Pro tip: Keep the public contract tiny: one entrypoint for blocking findings, one for warnings, and one for exception metadata. Small contracts are easier to benchmark, document, and migrate.

The long-term pattern is clear. IaC security works best when policy is executable, portable, and owned like code. OPA and Rego are not valuable because they make controls stricter; they are valuable because they make controls operational.

Frequently Asked Questions

How do I run OPA against a Terraform plan? +
Generate a binary plan with terraform plan -out=tfplan.binary, convert it to JSON with terraform show -json, then evaluate Rego against that JSON using opa eval.
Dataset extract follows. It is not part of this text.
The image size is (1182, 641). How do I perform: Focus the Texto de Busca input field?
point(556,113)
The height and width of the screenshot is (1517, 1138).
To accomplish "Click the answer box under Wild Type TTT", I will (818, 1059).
This approach lets policy inspect the planned change set before apply, which is the highest-value point for enforcement.
What is the difference between OPA and Conftest for IaC security? +
OPA is the general-purpose policy engine and Rego is the language. Conftest is a convenience tool built on OPA for testing structured configuration data; it is useful, but the core policy model and evaluation semantics still come from OPA.
How should Rego handle unknown values in Terraform plan JSON? +
Treat unknown values as a distinct branch in policy logic rather than assuming they are safe. For sensitive attributes such as public exposure, encryption, or network paths, a prudent pattern is to warn or require manual review when the plan cannot resolve a critical field yet.
Should I enforce OPA only in CI, or also at runtime? +
For IaC security, CI is the first mandatory checkpoint because it is where changes are still cheap to fix. Runtime enforcement can complement that for admission control, drift handling, or app-level authorization, but it should not replace pre-apply policy on infrastructure changes.
Can OPA policies compile to Wasm? +
Yes. OPA documents a opa build -t wasm flow that compiles policy entrypoints into a Wasm bundle. That is useful when you need portable evaluation in edge or embedded environments, although some built-ins such as http.send are not natively supported in Wasm.